Publicado por: Ángel Rupérez


Al pasar por la Gran Vía veo una escena que me impresiona y que me acompaña mientras me alejo, como si se tratara de una sombra o de una preocupación. Una mujer joven está tirada en la acera, con los ojos cerrados, pero con una peculiaridad: tiene abrazado sobre su pecho a un gatito de color canela suave. Pasa y pasa la gente, yo entre ellos, y ella permanece ajena al fragor y a la indiferencia. ¿Qué podría hacer por ella? Es joven, está sin techo, le acompañanan sus pertenencias, esos bultos que conforman el equipaje de los que no tienen casa y se arrastran por la ciudad, en cualquier de sus esquinas. Y le acompaña ese ser dulce y tierno, inconmensurablemente tierno, que ese el gatito, muy pequeño, una especie de juguete, un peluche, una compañía para la soledad de esa inmensa soledad. Todo lo que se pueda decir es retórica porque ¿por qué no actuar? Pero ¿cómo actuar? Bueno, esa es la situación, la realidad: llevo mi camino, llevo mis turbulencias, soy otro ser apartado y aparte, como todos los que son seres apartados y aparte, que llevan su camino, que van a sus casas, o a sus citas, o a sus espectáculos, y que llevan consigo su particular inmensidad inaccesible. Todos somos seres así, solos y apartados, pero, quizás, el solo hecho de no haber naufragado del todo nos otorga un cobijo interior del que carece esas mujer tirada en la acera con el gatito en sus brazos, como si se tratara de su hijo.
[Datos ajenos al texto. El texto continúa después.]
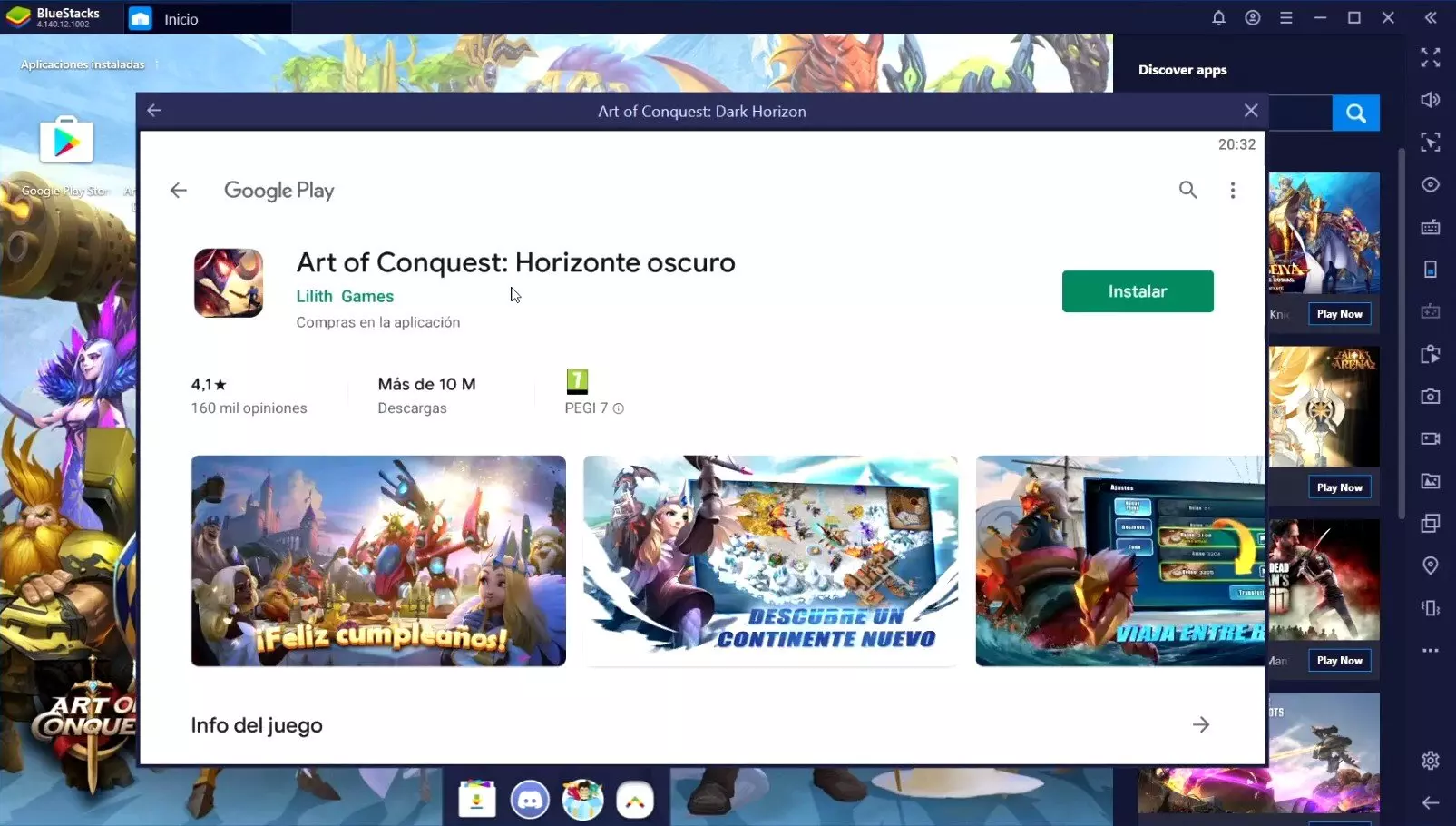The height and width of the screenshot is (826, 1456).
Task: Open the Google Play three-dot options menu
Action: point(1232,190)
Nadie repara en ella, parece dormida. ¿Cómo habrá llegado hasta allí? ¿Cuál habrá sido su periplo? Bah, preguntas, sombras, impotencias, refugios, formas de aplazar la pena y quizás la culpabilidad. ¿Qué he hecho yo mal en mi vida para que esta mujer esté ahí tirada, sin casa, sin nadie, sola con su gatito? ¿Qué hago mal ahora al seguir mi camino, como si tal cosa? ¿Basta la buena conciencia de que piense en ella, mientras los demás no lo hagan? ¿Y por qué pienso eso? ¿Qué sé yo de los demás? Los demás también están solos, todos estamos solos, no podemos dejar de estarlo. Es nuestra condición, por más que nos busquemos formas de distraer esa conciencia. Pero la inmensa soledad de la mujer tirada en la acera con su gatito me acompaña, culpable de estar menos solo que ella, tal vez porque tenga una casa a la que dirigirme y sentirme acogido por mis cuatro paredes, las de mi soledad acompañada.